Asia, USD, Europe

Client Talking Points


This ramp chart on the Hang Seng is something to see, up another +1.2% overnight (8th day in a row) and +15% in the last month to +16.1% year to date; KOSPI ripped another +1.4% to its highest level since AUG 2011 (Chinese Stocks up another +1.9% to +24.7% year to date for the Shanghai Comp).


US Dollar

 I was seeing NYC investors all day yesterday and there are a lot of people looking for the USD to decline (and Oil to rise) – not happening as the USD is +2.6% week over week to 99.29 on the USD Index and WTI is re-testing a breakdown through $50; Euros continue to burn, $1.06 last – staying with our #StrongDollarDeflation theme.


My oh my are these stock markets in Europe incredible to watch – DAX is +1% this am to fresh year to date highs of +25.4% and places like Denmark are +35.7% year to date. They love the smell of Burning Euros, and how could you blame them? European profit margins are going up on this FX move like US ones did when the USD was devalued.

Asset Allocation


Top Long Ideas

Company Ticker Sector Duration

Manitowoc (MTW) is splitting the business into two companies. Given the valuation differential between the sum-of-the-parts and the current enterprise value of the company, the break-up should be a substantial positive.

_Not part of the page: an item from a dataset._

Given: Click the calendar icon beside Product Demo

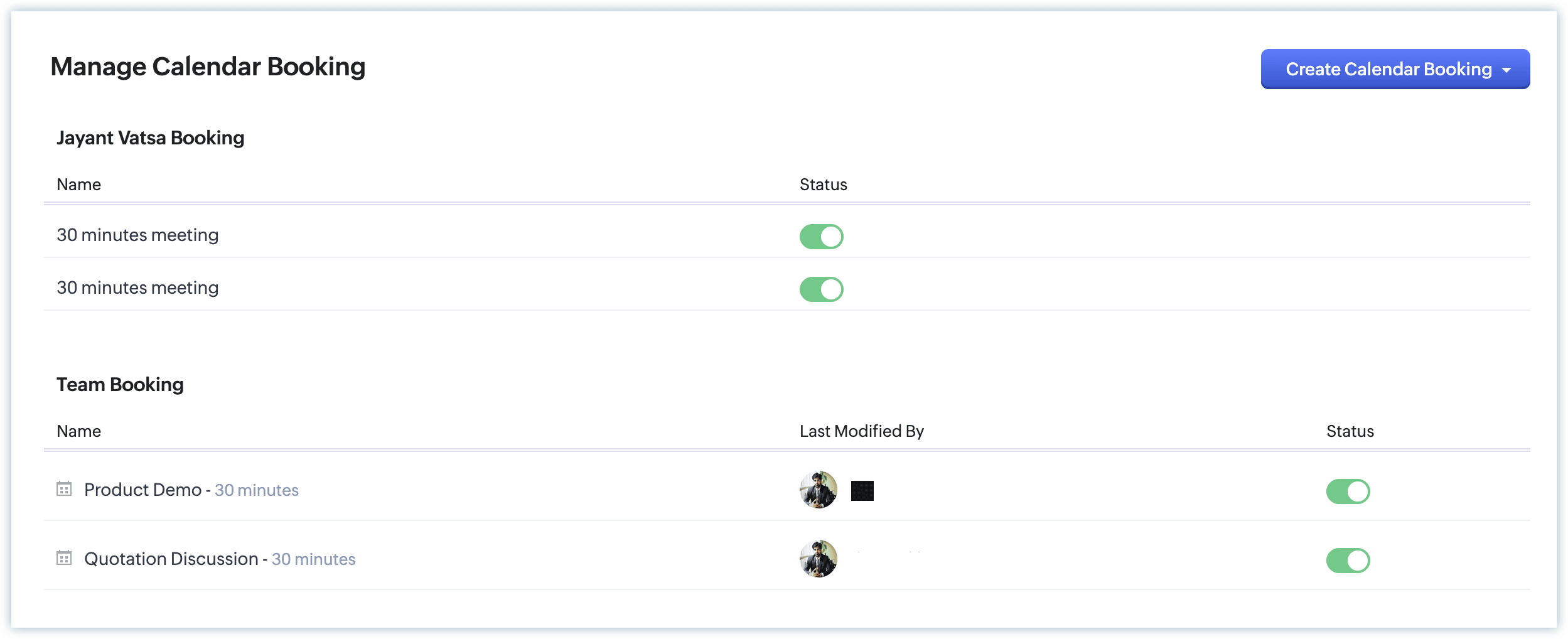Looking at the screenshot, I should pos(64,489).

Recent nonresidential and nonbuilding construction data remains firm for 2015, which suggests that MTW’s crane sales should see a pickup in the first half of the year. The Architecture Billings Index (a survey of architects) typically leads nonresidential and residential construction spending by approximately 9-12 months. More importantly, the ABI Index leads MTW Crane Orders by 2 quarters.


iShares U.S. Home Construction ETF (ITB) is a great way to play our long housing call, U.S. #HousingAccelerating remains 1 of the Top 3 Global Macro Themes in the Hedgeye Institutional Themes deck right now. Builder Confidence retreated for a 3rd consecutive month in March and New Home Starts in February saw their biggest month-over-month decline since January 2007.  We think the underlying reality is more sanguine with the preponderance of the weakness in the reported February data largely attributable to weather.

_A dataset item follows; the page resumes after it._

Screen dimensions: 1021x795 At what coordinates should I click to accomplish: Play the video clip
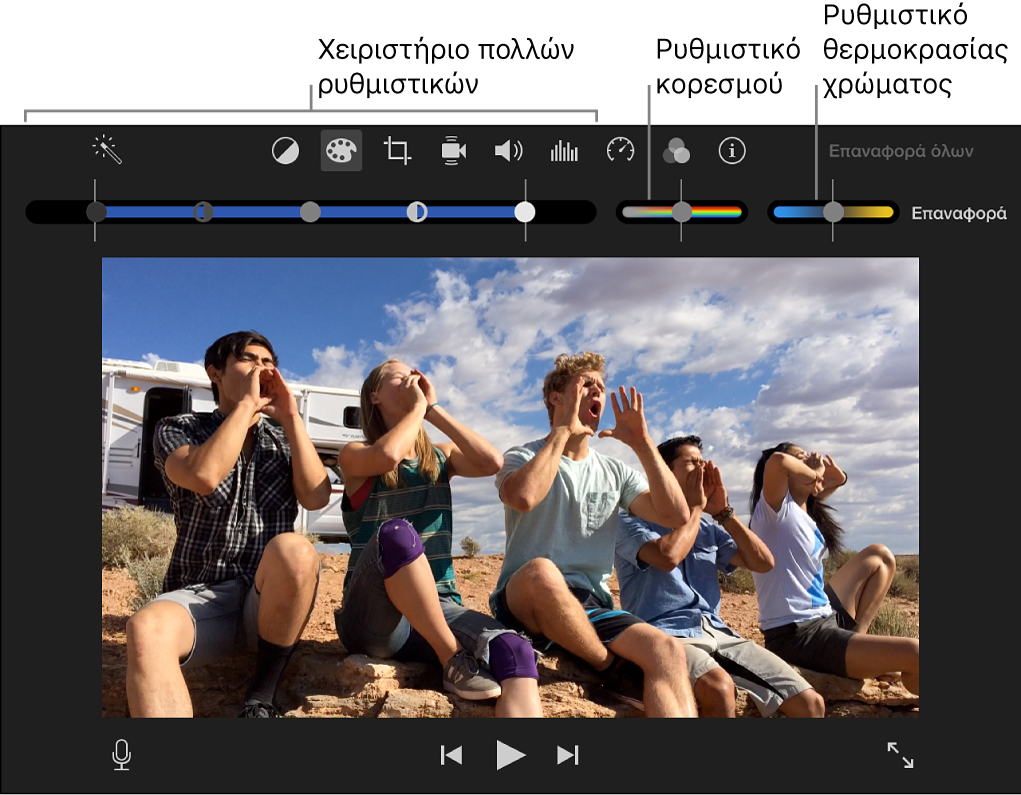pyautogui.click(x=510, y=755)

                                                    While labor supply constraints may serve as a drag to builder confidence, presumably it is rising demand trends that are driving tighter conditions in the resi employment market.  All else equal, we’d view improving demand as a net positive.  On the New Construction side, while the sharp drop in Housing Starts captured most of the headlines, we believe the real story was in the 3% gain in permits. We'd expect to see a big rebound in the next two months in housing starts as the data plays catch-up to the thaw.

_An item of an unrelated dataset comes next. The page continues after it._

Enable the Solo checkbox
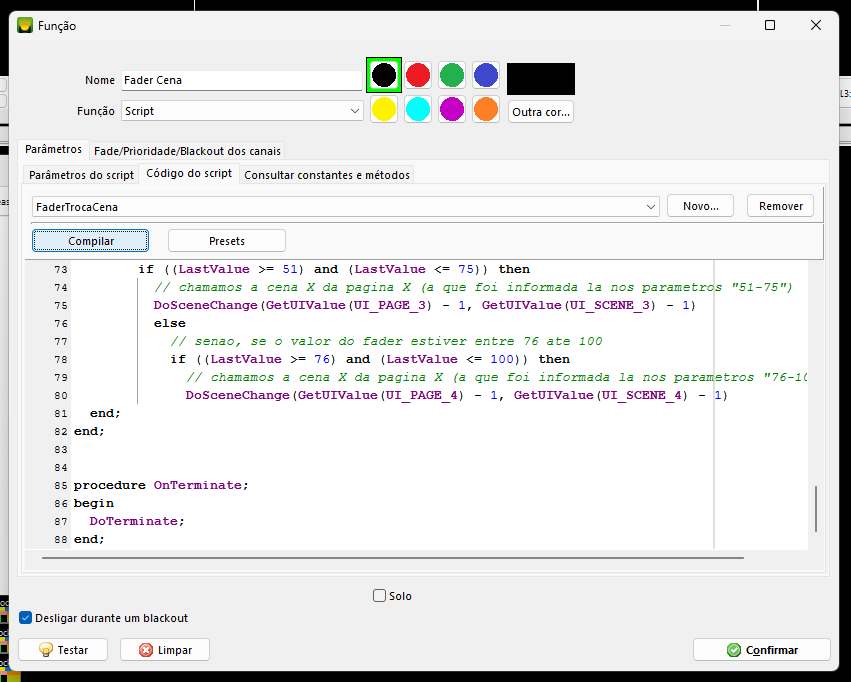 [380, 596]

Low-volatility Long Bonds (TLT) have plenty of room to run. Late-Cycle Economic Indicators are still deteriorating on a TRENDING Basis (Manufacturing, CapEX, inflation) while consumption driven numbers have improved. Most of the #Deflation trades bounced to something less-than-terrible (both absolute and relative) for 2015, whereas the real alpha trending in macro markets continues to play to the lower-rates-for-longer camp’s advantage.

Three for the Road


OIL: not delivering for the bulls as #StrongDollar Deflation continues to dominate -1.1% = $50.25



“The secret of getting ahead is getting started.”

                           -Mark Twain                       


The total year-to-date outflow from domestic equity funds increased by nearly two thirds to -$8.8 billion as of April 1st from -$5.4 billion as of March 25th.  This asset class is doing especially poorly this year.  From 2007 through 2014, excluding 2008, domestic equity funds lost -$68.6 billion per year on average. However, even with those outflows, average first-quarter domestic equity flows were neutral.  On the other hand, as we show in the chart below, this year's Q1 flow sits -$8.8 billion below the ex-2008 average of +$26 million.  Post-2006, the only years that had worse domestic equity outflows in the first quarter were 2008 at -$41.0 billion, 2009 at -$27.3 billion, and 2012 at -$19.2 billion.  By the end of those years, investors had pulled -$157.0, -$40.6, and -$167.9 billion, respectively, from domestic equity funds.  Given the asset class' year-to-date outflows in what is usually the best quarter of the year, things do not look so rosy for domestic active managers.